A spokesman for East Lothian Council said: "The council has been very supportive and we certainly would be very keen on setting up a new detachment within the community, but in this instance it is viewed very much as a decision for the head teacher."
Ms Craig was not available for comment yesterday.
Labour leader Iain Gray, who is the local MSP, expressed concern at the decision, said: "A constituent raised this issue with me; but they received assurance from the director of education that the school would not be closing the Combined Cadet Force. I will be looking into this."
An MoD spokeswoman said the decision was one for the head teacher and cuts had been made to training cadet instructors.
She said: "We are continuing to provide cadet training but instructors will not receive Paid Training Days although we will continue to meet their costs.
"This is due to resources being focused on current operations in Afghanistan."
'We're like a big family that's being broken up'
KAYLEIGH McMillan, 17, was a cadet and pupil at Knox Academy for six years.
She said: "It has pretty much been my life for the past six years. The general feeling amongst the senior cadets (at the closure news] was initially just outrage.
"We are like a big family and it feels that has been broken up. It's been a way of bringing us all together, the training is world class.
"By the time I was 17 I was teaching the younger ones, who were 11 and 12, who I would never have spoken to otherwise.

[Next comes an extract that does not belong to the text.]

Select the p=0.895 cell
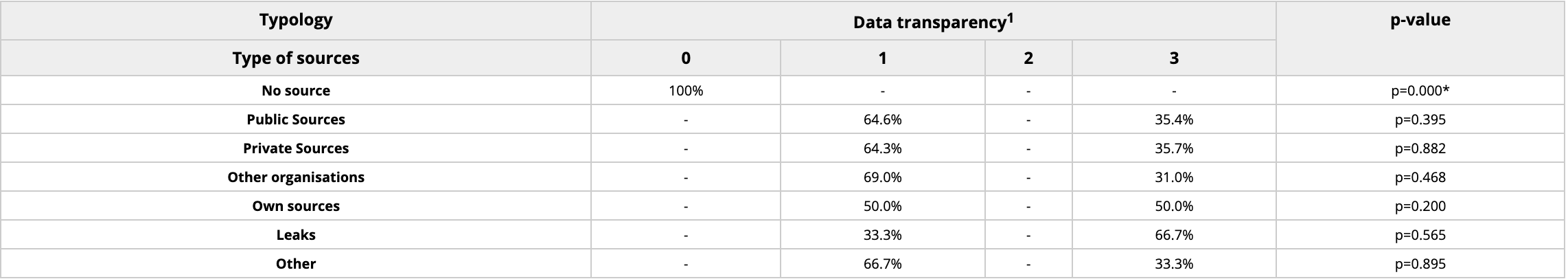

"And it gave them someone to look up to, plus it gives some pupils something to focus on.
"It was the social life as well as the training. The highlight every year was a week away at camp with rock climbing, abseiling as well as military tactical exercises and drill.
"We fire guns on a controlled range under the direction of trained staff – mostly full-time military soldiers. There's one adult to every five cadets so it was never dangerous.
"It could have been kept open if it had been fought harder for."
Ms McMillan is planning to go to South Africa to work in a hospital in January, before studying medicine at Cambridge University next year.